It’s time for a treaty
On the 50th anniversary of the 1967 Referendum, Uniting Church’s Rev. Dr Chris Budden renewed the call for a treaty with Australia’s First Peoples.
The Referendum recognized Aboriginal and Torres Strait Islanders as Australian citizens. The 90% ‘yes’ vote was an overwhelming support for Australia’s First Peoples to be brought into the Commonwealth.
“It was a proud moment for the many strong Aboriginal leaders who pushed this campaign, and the people who supported them,” said Interim National Coordinator of the Uniting Aboriginal and islander Christian Congress, Rev. Dr Budden.

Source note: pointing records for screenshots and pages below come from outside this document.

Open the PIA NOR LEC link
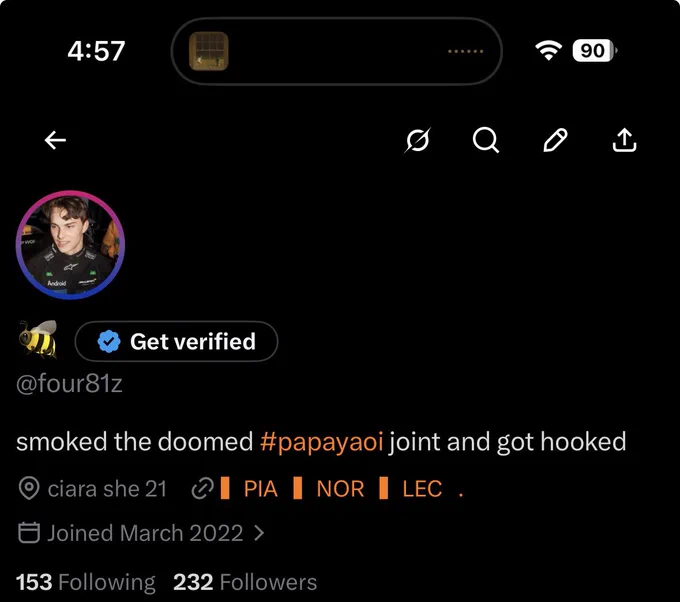The height and width of the screenshot is (602, 680). coord(342,489)
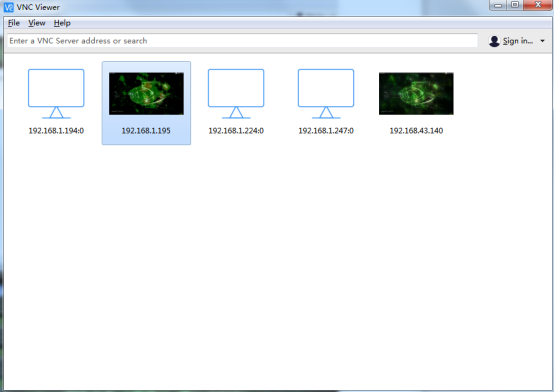The image size is (554, 392).
Task: Click the Sign in button
Action: (x=518, y=41)

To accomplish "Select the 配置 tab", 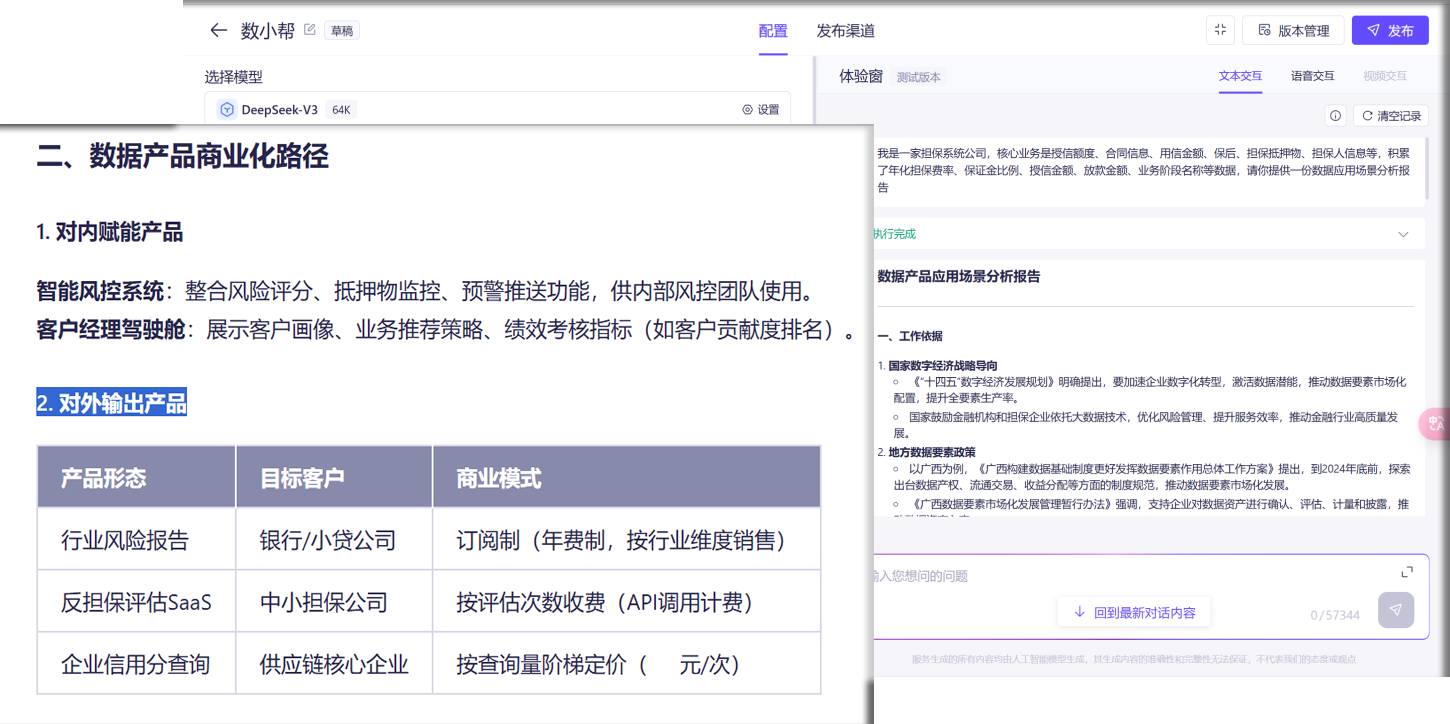I will tap(773, 30).
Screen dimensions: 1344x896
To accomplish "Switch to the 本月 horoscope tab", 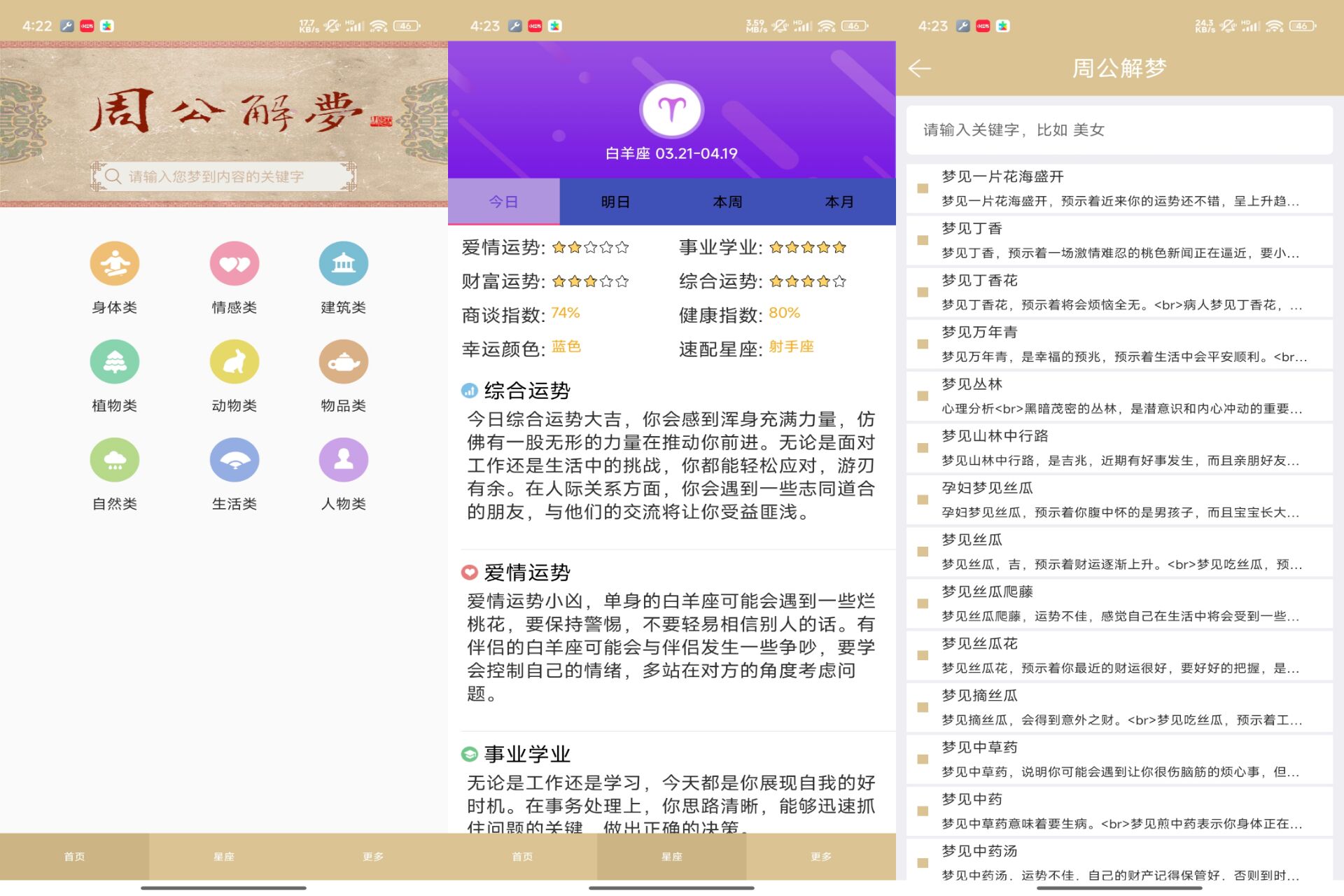I will point(839,202).
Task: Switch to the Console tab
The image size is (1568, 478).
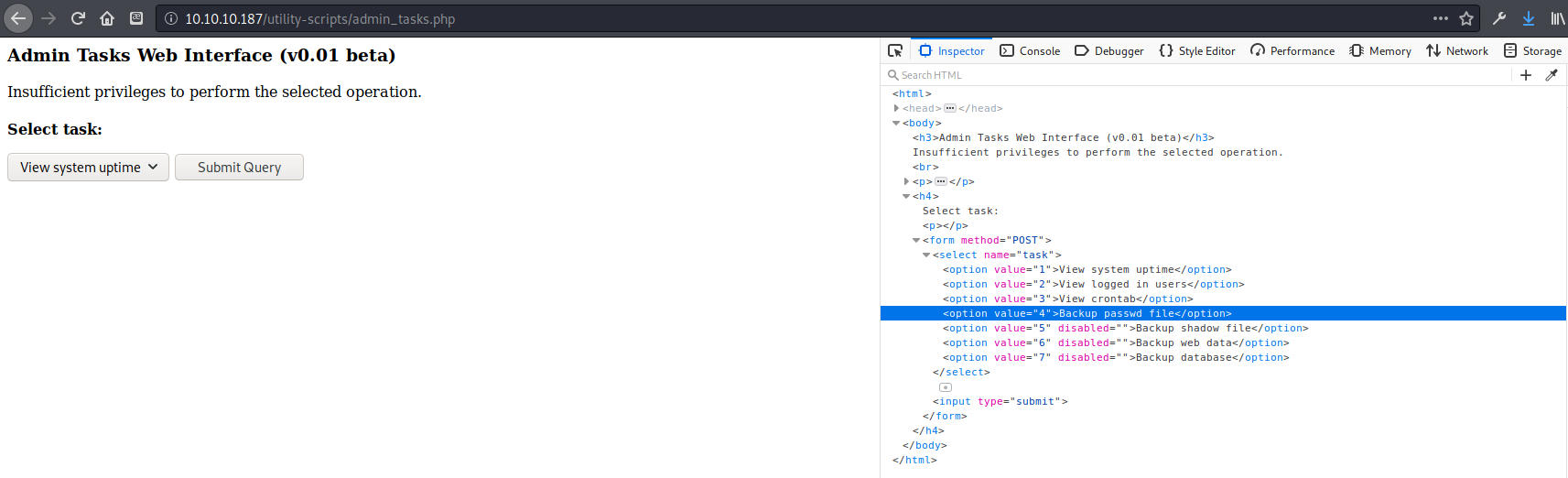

Aboriginal rights and former rugby league player, Sol Bellear, told the Guardian the referendum meant it was officially acknowledged that Indigenous people existed in Australia.
“Before 1967, we weren’t counted in the census or anything as people. Dogs and cats and pigs and sheep were counted in Australia before Aboriginal people,” said Mr Bellear.
Despite this win 50 years ago, both Rev Budden and Mr Bellear stated that there is still a long way to go for equality and acknowledgement of rights for Australia’s First Peoples.
Earlier this year the annual ‘Closing the Gap’ report was released with dismal statistics. Child mortality, education, incarceration and suicide rates were just some of the targets that are not on track to close the gap.
“There is still a need to deal with racism, high imprisonment rates, poor health, continuing dispossession, and proper ways to recognise that Aboriginal and Torres Strait Islander peoples remain sovereign peoples who have never given up their place in this land,” said Rev. Dr. Budden.
Rev. Budden said moving forward it is time to fully recognize sovereignty and that means it is time for a treaty.
“And to do that will need the same good will and commitment from people of the church as was shown in 1967,” he said.
Unlike Canada and New Zealand, Australia is the only country in the Commonwealth that has not established a treaty with the nation’s Indigenous people.